Benchmark tests are the SATs of the AI world

  • Benchmarking isn't sexy but model evaluation is critical for AI's future
  • IBM explained why designing benchmark tests is harder than you might think
  • Representativeness, reliability, efficiency, validity and transparency are key for designing good benchmarks

Standardized testing isn’t just for humans anymore. It turns out that large language models (LLMs) have to pass their own version of the SAT (or GCSE or ATAR or whatever depending on what country you’re in) before they hit prime time. But as the head of IBM’s foundation model evaluation team told us, designing benchmarking tests for artificial intelligence (AI) is harder than you might think.

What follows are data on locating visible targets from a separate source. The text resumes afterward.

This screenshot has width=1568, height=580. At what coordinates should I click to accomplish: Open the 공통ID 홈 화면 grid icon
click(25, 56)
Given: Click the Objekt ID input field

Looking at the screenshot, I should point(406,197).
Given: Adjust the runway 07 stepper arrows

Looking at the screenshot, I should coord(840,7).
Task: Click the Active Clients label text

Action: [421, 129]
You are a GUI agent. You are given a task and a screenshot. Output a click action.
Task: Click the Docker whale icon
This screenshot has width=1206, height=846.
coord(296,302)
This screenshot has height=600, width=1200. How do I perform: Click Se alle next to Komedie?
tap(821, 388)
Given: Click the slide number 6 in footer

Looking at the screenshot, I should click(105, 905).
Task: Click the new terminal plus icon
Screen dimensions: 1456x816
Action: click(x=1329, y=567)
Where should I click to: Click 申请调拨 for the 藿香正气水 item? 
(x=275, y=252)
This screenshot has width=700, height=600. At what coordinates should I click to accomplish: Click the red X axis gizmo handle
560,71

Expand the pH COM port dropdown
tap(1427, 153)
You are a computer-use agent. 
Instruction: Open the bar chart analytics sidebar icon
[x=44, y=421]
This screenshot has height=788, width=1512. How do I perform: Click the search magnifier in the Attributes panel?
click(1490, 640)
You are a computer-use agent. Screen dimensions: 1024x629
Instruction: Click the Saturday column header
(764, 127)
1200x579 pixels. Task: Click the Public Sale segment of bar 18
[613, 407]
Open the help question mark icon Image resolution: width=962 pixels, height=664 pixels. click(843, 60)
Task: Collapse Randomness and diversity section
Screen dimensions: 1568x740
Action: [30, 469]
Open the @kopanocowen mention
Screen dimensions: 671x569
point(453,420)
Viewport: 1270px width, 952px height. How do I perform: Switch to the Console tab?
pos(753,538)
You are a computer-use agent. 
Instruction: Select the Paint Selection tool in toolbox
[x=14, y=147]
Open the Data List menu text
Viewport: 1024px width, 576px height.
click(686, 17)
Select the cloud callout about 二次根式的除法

Michal Shmueli-Scheuer is senior technical staff member for IBM’s Foundation Models Evaluation group and has led that team since IBM began building its own AI models a year and a half ago. While model evaluation isn’t necessarily a “sexy” task and often goes unappreciated, she said it’s critical to ensuring models are safe and can improve over time. After all, you have to have a baseline measurement to know if an AI is getting better or not.

In a nutshell, here’s how it all works. Models are trained to perform a specific function. They are then tested using tasks (a.k.a. benchmarks) relevant to that function and scored on how well they perform. Performance across all the tasks is aggregated into a series of benchmark metrics.

“It’s very hard work,” Shmueli-Scheuer said of evaluation testing.

Brittle bots and bad data

Why? Well, first of all, unlike the SATs, there’s no single evaluation test that is used across all LLMs. Sure, there are different options like Arena, MMLU, BBH and others. But while these tests are in high agreement on which model is better when testing a large number of LLMs (since it’s easy to tell broadly what’s good and what’s bad), they tend to disagree on which model is best when evaluating a smaller number of LLMs. So, there’s no single broad-spectrum test that’s the be-all-end-all.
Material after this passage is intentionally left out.